• **How to complete this task**: Please transcribe only the lines between the one containing "You are a computer-use agent." and the end of the records, both ends included, exactly as written; skip every picture.

• **Material provided**:
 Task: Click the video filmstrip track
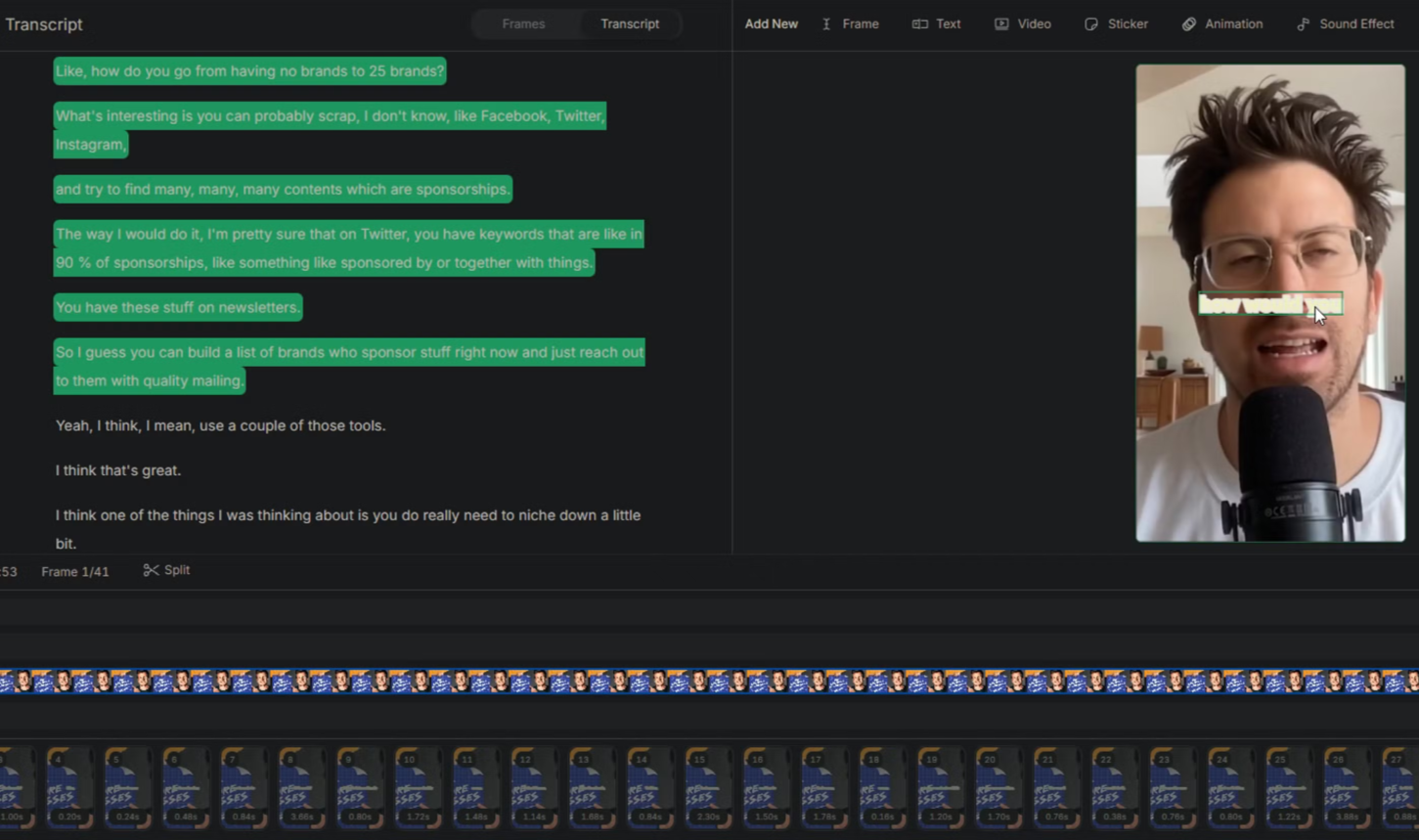[x=709, y=681]
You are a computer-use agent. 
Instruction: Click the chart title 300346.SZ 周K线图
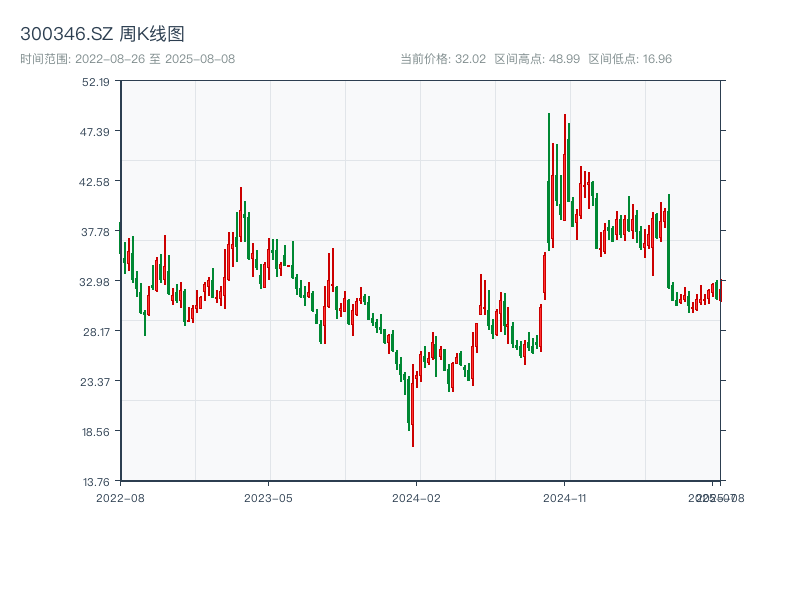[102, 35]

• **Response to the task**:
You are a computer-use agent. 
Instruction: Click the chart title 300346.SZ 周K线图
[102, 35]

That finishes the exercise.